SPOILER - nothing is spoiled here if you've read the book, but there is a plot point revealed in this review that you may not want to know about.
I thought I had reviewed The Lovely Bones when I read it a couple of years ago on here, but I merely mentioned I was reading it. I am not surprised, I don't often review books on here because as an editor I nearly always end up doing a full structural report, and find it hard to hold back from dissecting the ending, which isn't a very fun style of review to read unless you have read the book yourself, and want to get down and dirty.
Martin and I organised a rare night out with my mother-in-law babysitting, with no real plans, but perhaps a cheap and cheerful meal somewhere. But that very day I received an invitation to attend a free preview screening of The Lovely Bones, which is what you might call impeccable timing. So we headed into the city, shared a bowl of Gyu Ramen at Chocolate Buddha and walked down to Crown, a place that never fails to alarm me, and goes into psycho overdrive at Christmas time. But it was nice being at the movies, and sort of exciting handing over our phones at the beginning (though Martin fretted), and I enjoyed sitting in the cinema with other engaged movie-goers around me.
Anyway, onto my review.
Overall I have to say I was disappointed. The book bothered me, but it was compelling and beautifully written and had a strong sense of character. It was a difficult and challenging cartography of desire - the body in extremis - and about finding a way towards healthy sexuality. Lovely Bones the movie was about fathers and daughters to me, and as such a denial of sexuality. Missing was Sebold's strong, emotive analysis of the intimacies between women - mother, grandmother, sister, friend - and the fluid boundaries that separate the female experience when it comes to the lived history of the body.
The movie had immediate visual appeal.
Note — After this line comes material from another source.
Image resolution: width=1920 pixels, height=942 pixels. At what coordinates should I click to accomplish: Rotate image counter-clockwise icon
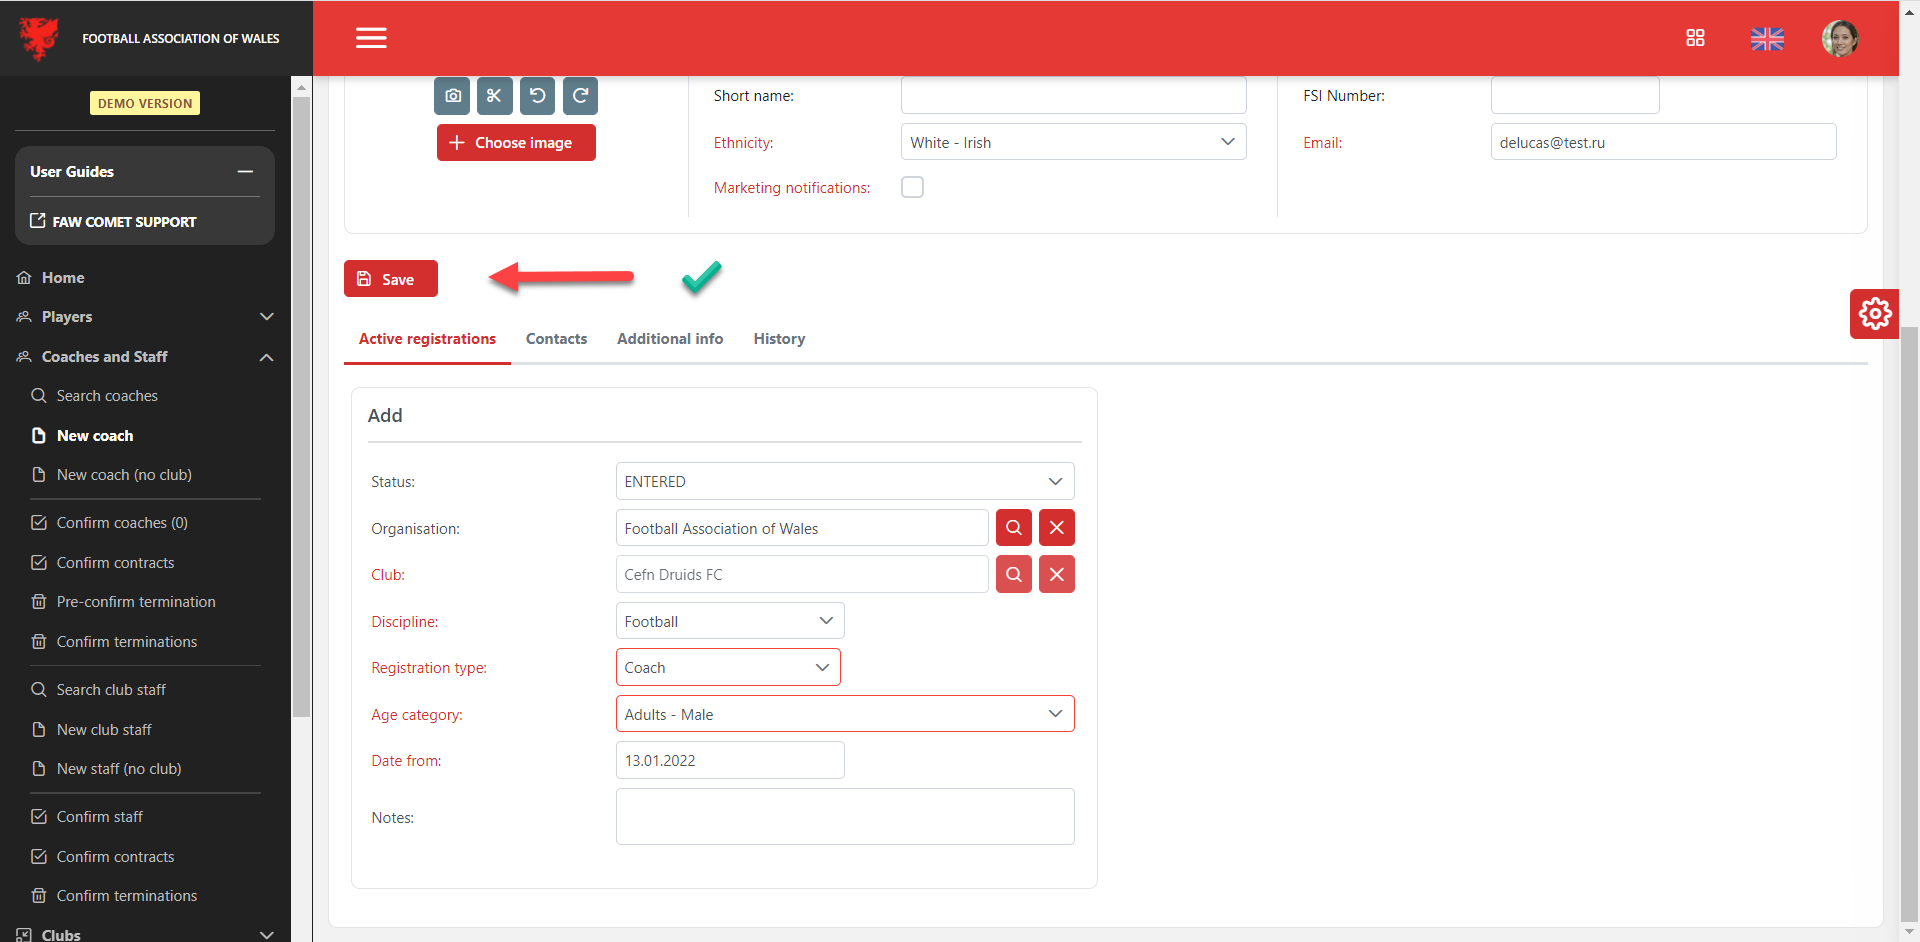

Anyone who's been loving Mad Men or Life on Mars will appreciate the brown 1973-ness of it all, gleaming with a sort of hyperreal Howard Arkley mode of seeing: suburbia as kitsch container of wabi-sabi beauty (okay, I get the mishmash there). The family life was sketched together nicely enough at the beginning, though I found Mark Wahlberg's portrayal of the father baffling at the start of the film (later I thought his performance outstanding) - he seemed almost sleazy. I settled into watch, hoping the grisly bit we all knew was coming would get over and done with quickly so I could enjoy the unfolding of the emotional arc of the story. But it was not to be. It was a bit like Titanic where an hour in you want to stand up and shout 'Sink the ship!' only in this case it's 'murder the nice little girl!' The scene leading up to the murder is excruciating in its tension, and I could feel my flight or fight (flee! flee!) instincts kicking in, it was almost impossible to stay in my chair. And then everything speeds up tremendously, so in the end a lot happens offstage - so there isn't actually the spectacle of violence.
And therein lies the problem. Jackson (and perhaps Sebold) over-compensates for the bad with shiny shiny. It's all right that she's killed cause look! Heaven! Sisterhood of victims! We all get to be frozen in time as perfect little girls forever! Martin and I disagreed about the CGI, he thought it fairly well-employed and beautiful (though lacking in substance), I found it cheap and tacky. We both agreed that the strength of the movie was the family dealing with the aftermath, which was the strength of the novel too.
My biggest problem with this movie is the fact that Susie is portrayed as more tween than teen, even though she is 14. Heaven is a Victorian idealisation of girlhood, with all sexuality stripped away. There is no real sense of sexual desire or body ownership in the film (well exemplified by Susie imagining herself as fashion model on a magazine - she actually becomes 2-dimensional). It's like everyone - Peter Jackson, even the performers - are studiously looking the other way when it comes to female sexuality, even to the point that it's never made clear if there is a sexual dimension to the murder. I found the climactic scene of the book peculiar to say the least, but when you read it as the character of Sebold (a victim of an awful sexual assault crime herself) stepping out of the halfway threshold space to reclaim her own sexuality, it made sense. In the movie, where everything is so innocent, where there is no body, it is a weak unsatisfying climax (she breaches the laws of heaven and earth for a chaste kiss?). I don't know if this was a performance issue (Saoirse Ronan is delightful, in an awkward way); I think that it was probably something they were aware of from casting. The end result was entirely dysfunctional, as if the only response to the lecherous gaze of Mr Harvey is to avert our own eyes, is to refuse to see or acknowledge even the merest presence of sexuality.